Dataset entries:
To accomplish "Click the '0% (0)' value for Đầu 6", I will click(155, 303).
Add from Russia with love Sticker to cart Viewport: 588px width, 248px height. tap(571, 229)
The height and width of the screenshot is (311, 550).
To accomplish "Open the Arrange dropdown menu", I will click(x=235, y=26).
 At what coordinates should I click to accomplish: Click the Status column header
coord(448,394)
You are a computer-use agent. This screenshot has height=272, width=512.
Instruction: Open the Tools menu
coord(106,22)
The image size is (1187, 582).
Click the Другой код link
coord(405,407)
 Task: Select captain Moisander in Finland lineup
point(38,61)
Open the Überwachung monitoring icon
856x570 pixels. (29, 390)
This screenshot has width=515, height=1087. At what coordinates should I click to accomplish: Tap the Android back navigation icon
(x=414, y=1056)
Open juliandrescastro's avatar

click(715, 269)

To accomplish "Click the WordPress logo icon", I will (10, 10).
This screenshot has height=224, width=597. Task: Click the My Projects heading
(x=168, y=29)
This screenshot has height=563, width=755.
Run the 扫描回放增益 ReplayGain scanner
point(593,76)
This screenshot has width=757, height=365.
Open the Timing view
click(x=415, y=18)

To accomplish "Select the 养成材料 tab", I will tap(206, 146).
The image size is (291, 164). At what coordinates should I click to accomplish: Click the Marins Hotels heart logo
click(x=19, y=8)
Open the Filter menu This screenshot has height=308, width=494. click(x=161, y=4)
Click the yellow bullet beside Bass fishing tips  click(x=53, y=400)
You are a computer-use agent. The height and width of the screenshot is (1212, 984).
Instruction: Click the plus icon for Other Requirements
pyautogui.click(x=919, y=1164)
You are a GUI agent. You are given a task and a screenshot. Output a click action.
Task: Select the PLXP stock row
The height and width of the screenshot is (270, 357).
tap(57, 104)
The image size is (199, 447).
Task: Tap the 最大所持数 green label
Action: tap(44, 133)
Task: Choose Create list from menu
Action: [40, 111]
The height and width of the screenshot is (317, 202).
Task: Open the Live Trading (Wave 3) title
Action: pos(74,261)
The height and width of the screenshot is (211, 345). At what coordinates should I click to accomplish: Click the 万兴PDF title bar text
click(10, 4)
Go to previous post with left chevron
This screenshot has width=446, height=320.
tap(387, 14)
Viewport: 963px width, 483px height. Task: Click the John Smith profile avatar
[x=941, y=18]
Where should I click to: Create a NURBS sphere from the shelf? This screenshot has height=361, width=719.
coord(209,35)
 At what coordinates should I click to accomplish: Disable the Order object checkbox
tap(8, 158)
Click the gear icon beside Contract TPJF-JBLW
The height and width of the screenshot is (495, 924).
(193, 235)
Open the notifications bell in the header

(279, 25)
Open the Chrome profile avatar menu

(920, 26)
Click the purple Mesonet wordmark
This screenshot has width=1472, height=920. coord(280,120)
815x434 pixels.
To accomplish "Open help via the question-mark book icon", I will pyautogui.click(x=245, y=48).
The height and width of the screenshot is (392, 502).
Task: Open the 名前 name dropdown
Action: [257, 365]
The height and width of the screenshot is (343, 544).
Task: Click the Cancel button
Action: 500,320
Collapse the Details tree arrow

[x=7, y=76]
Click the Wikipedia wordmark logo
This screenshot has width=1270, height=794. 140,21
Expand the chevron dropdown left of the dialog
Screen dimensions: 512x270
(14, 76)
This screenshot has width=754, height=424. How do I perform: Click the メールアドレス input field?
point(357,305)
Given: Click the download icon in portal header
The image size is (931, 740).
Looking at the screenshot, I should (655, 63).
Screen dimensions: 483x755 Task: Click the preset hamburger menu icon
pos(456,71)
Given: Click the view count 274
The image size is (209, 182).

## Your goal
Lines from the one containing "Given: Click the view count 274" to the last line above, both included: copy these exactly and write nothing else.

## Expected answer
Given: Click the view count 274
The image size is (209, 182).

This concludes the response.